ЦЕЛЬ. Обнови записи от строки, где есть «Task: Expand the Importiert presets section», и до самого конца: выпиши эти строки заново, заменив «avatar» на «icon» и больше ничего не меняя. Картинки в ответ не включай.

(Данные об элементах и положении текста)
■ ■ ■
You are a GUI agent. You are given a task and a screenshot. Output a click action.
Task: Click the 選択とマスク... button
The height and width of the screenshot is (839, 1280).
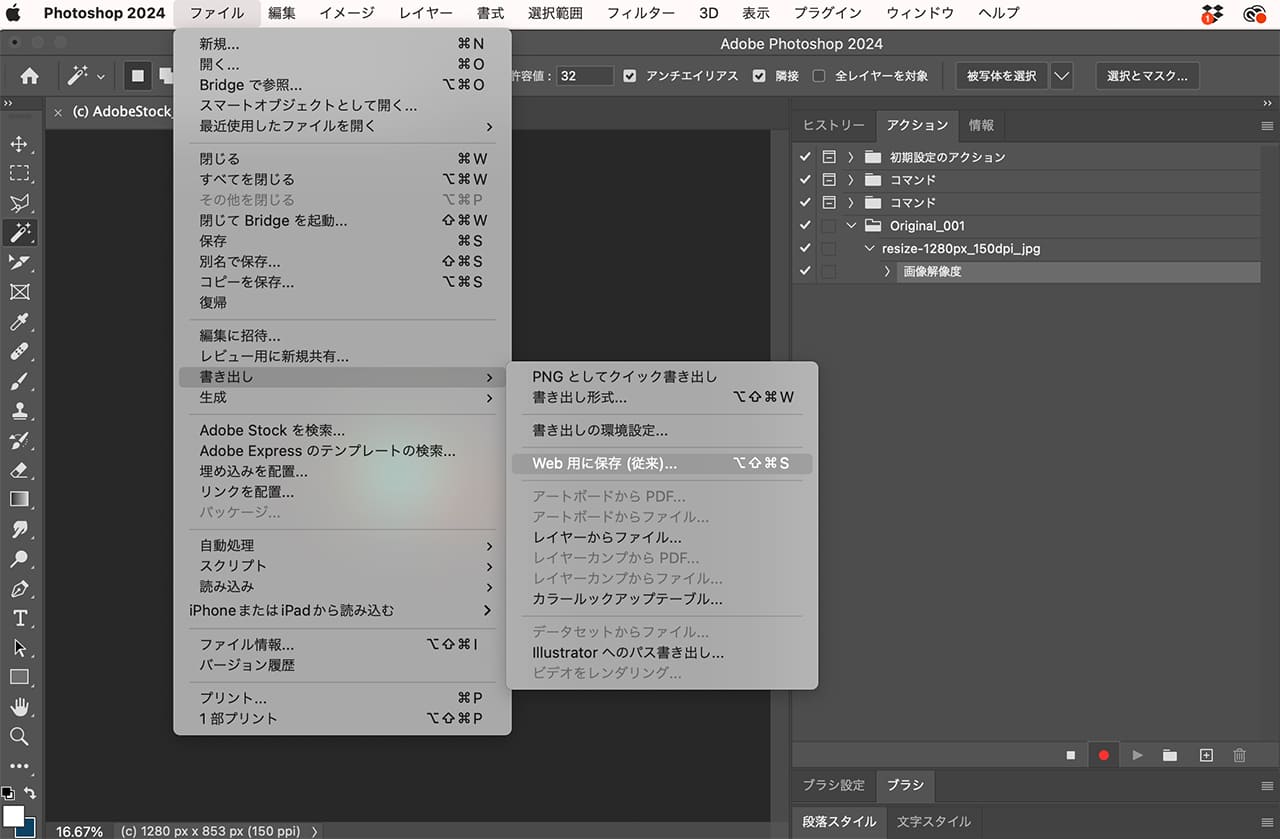(1147, 76)
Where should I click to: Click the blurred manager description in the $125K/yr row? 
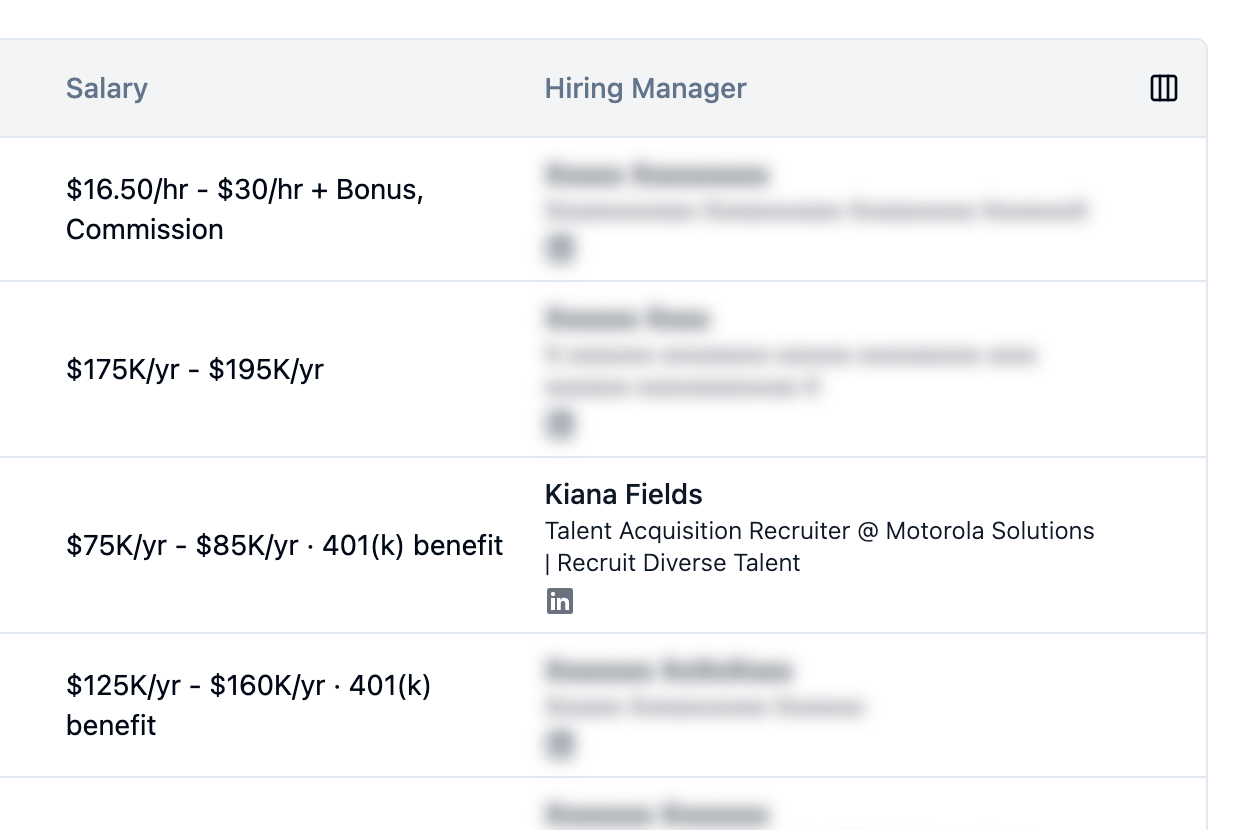(703, 707)
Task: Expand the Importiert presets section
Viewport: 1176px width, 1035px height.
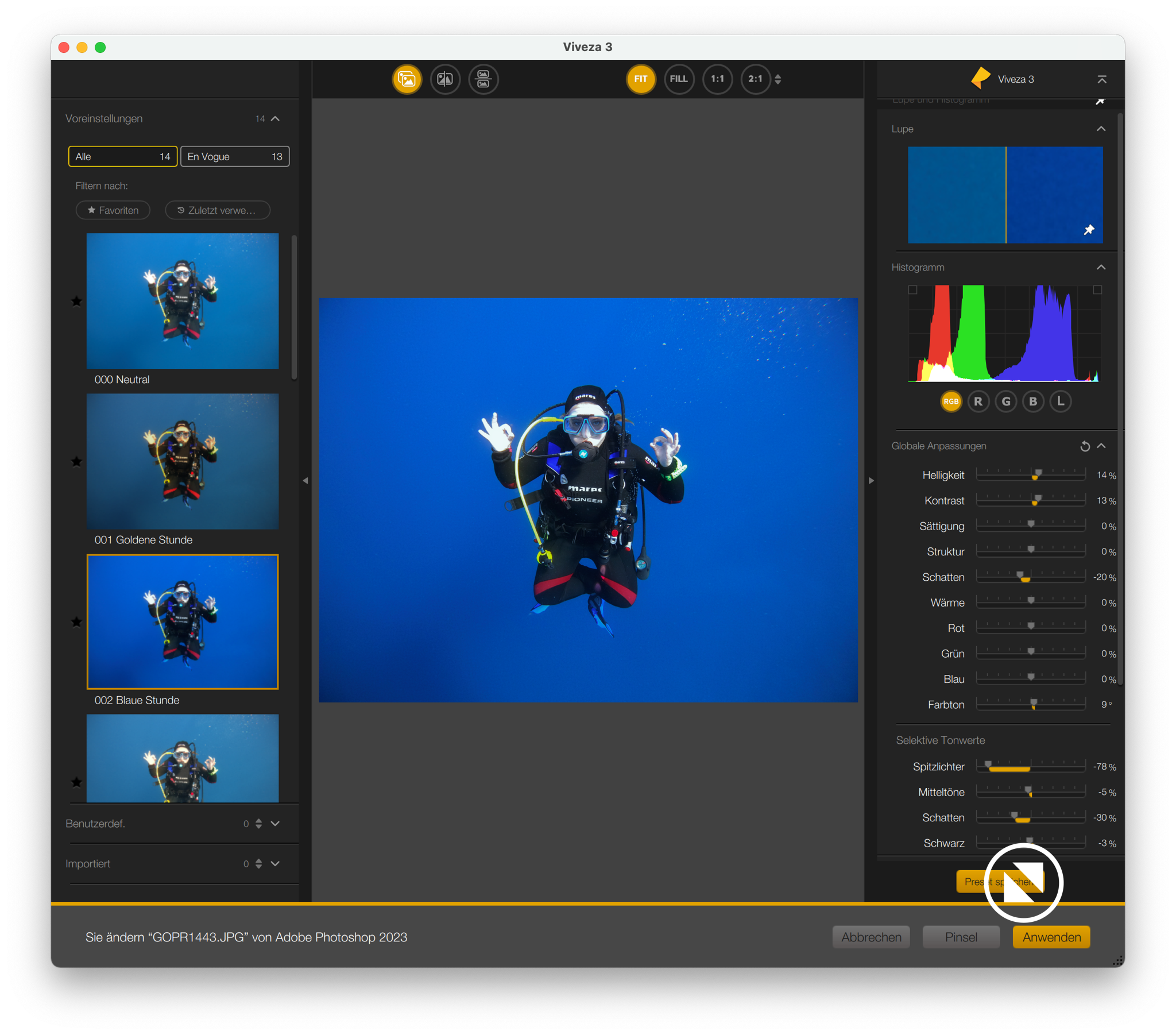Action: [x=276, y=863]
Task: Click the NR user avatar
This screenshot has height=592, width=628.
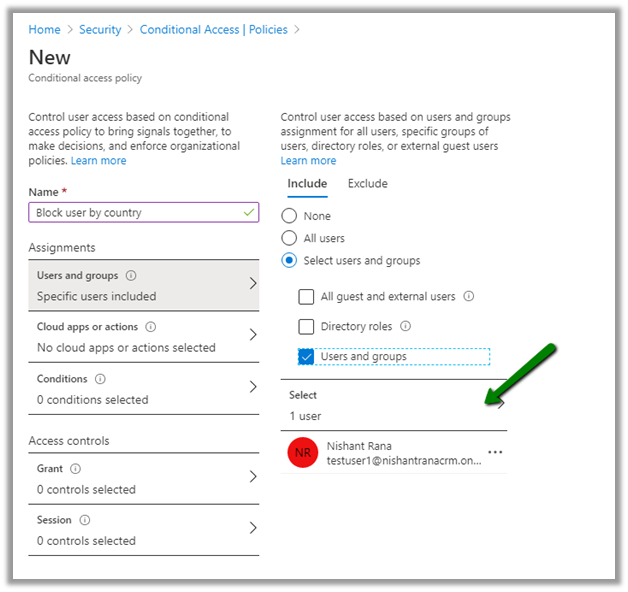Action: pos(302,453)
■ ■ ■
ИТОГОВЫЙ РЕЗУЛЬТАТ.
Task: Expand the Importiert presets section
Viewport: 1176px width, 1035px height.
Action: [x=276, y=863]
Task: Click the NR user icon
This screenshot has height=592, width=628.
Action: pos(302,453)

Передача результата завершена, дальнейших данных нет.